__Article__.
# C Rations, . . . Yummm (sorta)



## dwight55 (Nov 9, 2012)

Got to talking about these things, . . . on the Brunswick Stew thread, . . . some folks may never have seen or experienced them.

Here's a visual of what you might have seen grabbing for your next meal.

Personally speaking, . . . I never thought they were "that" bad, . . . but for me they were only supplemental, . . . never the full steady diet.

Looks like a couple of RPD's favorites, . . . :tango_face_wink:

May God bless,
Dwight


----------



## SOCOM42 (Nov 9, 2012)

Have had all of those in the past.
The one I hated the most was the tuna with noodles, I would gag on them every time.
We even had WW2 K rats! AKA edible bricks.
Those are what we had for the OP in Germany, we were lucky if the kitchen truck brought mermite cans of food every two days or so.
HQ said they did not want to overexpose our location with too many tracks and vehicle movement, the OP was also a hard point, ex Nazi bunker with vent holes courtesy of the Red Army..
Truck came in after darkness set in.
This went on during the Berlin crisis, mid winter.


----------



## Denton (Sep 18, 2012)

I loved the green eggs and ham.


----------



## Smitty901 (Nov 16, 2012)

They were not that bad. Some of was better if you did not look at to much.

"The one I hated the most was the tuna with noodles," SOCOM42


----------



## Maine-Marine (Mar 7, 2014)

I could never eat the tuna fish... some stuff was great, some was good... of course after eating it for a long time it all got old fast even the stuff ya liked


----------



## csi-tech (Apr 13, 2013)

I found a ton of these in a drill hall on the Navy base I grew up on. Smoked all the cigarettes. The rest was hard as a brick.


----------



## rice paddy daddy (Jul 17, 2012)

And who could forget the John Wayne candy bar?
Chocolate formulated to withstand years in a can subjected to extremes in temperature.

Called “John Wayne” because you had to be that tough to eat one.


----------



## dwight55 (Nov 9, 2012)

rice paddy daddy said:


> And who could forget the John Wayne candy bar?
> Chocolate formulated to withstand years in a can subjected to extremes in temperature.
> 
> Called "John Wayne" because you had to be that tough to eat one.


Hmmm, . . . ones I got were pretty good as I recall, . . . it and the cocoa, . . . peaches and pound cake, . . . and the free cigarettes were the good parts we got.

Funny, . . . I don't recall the tuna and noodles, . . . maybe just as well I guess.

May God bless,
Dwight


----------



## keith9365 (Apr 23, 2014)

I never had C-rats, before my time. I liked MRE's though, except the tuna and noodles! I guess some things never change!


----------



## SGT E (Feb 25, 2015)

dwight55 said:


> Got to talking about these things, . . . on the Brunswick Stew thread, . . . some folks may never have seen or experienced them.
> 
> Here's a visual of what you might have seen grabbing for your next meal.
> 
> ...


I used to really like the Ham and Eggs Chopped with a dose of tabasco....Then they changed to the crap in a bag about 82. I got to looking though on the ingredients and all it gave was smoked ham...black pepper and eggs so I decided to try to make my own once....It was spot on! I think I went with about 6 ounces of ham...a raw egg and a small dash of pepper and liquefied it in a food processor...packed the goo in a ceramic coffee cup and nuked it pretty heavy and it turned out perfect!...was even better when I drained the juices and let it get ice cold in the fridge....a lot more realistic!


----------

__Source material__.
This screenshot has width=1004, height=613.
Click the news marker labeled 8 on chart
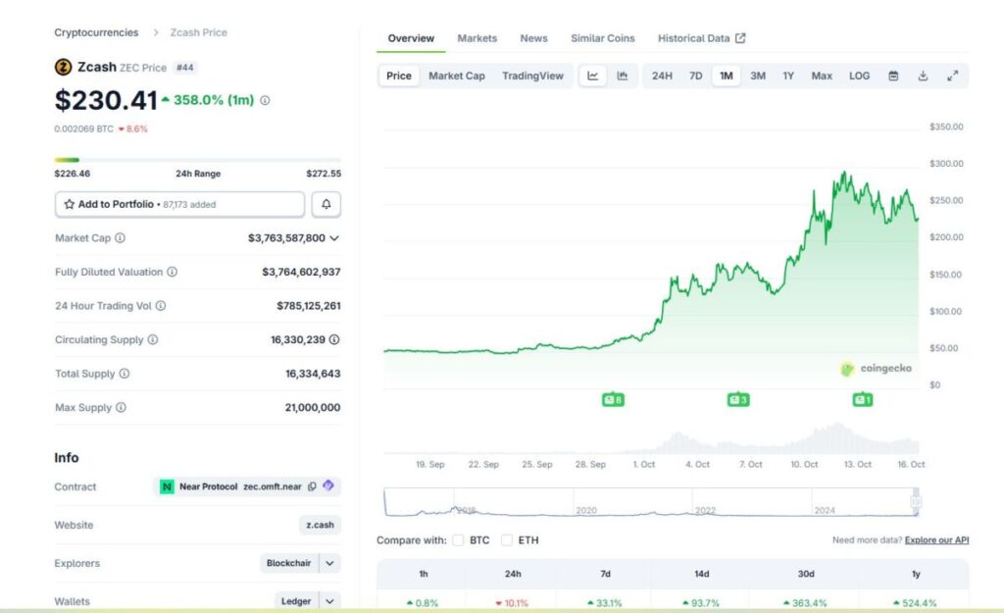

__The exercise__. Copy out the part of the C rations thread starting with "We even had" and going on through "eggs and ham.".

__Response for this exercise__.
We even had WW2 K rats! AKA edible bricks.
Those are what we had for the OP in Germany, we were lucky if the kitchen truck brought mermite cans of food every two days or so.
HQ said they did not want to overexpose our location with too many tracks and vehicle movement, the OP was also a hard point, ex Nazi bunker with vent holes courtesy of the Red Army..
Truck came in after darkness set in.
This went on during the Berlin crisis, mid winter.


----------



## Denton (Sep 18, 2012)

I loved the green eggs and ham.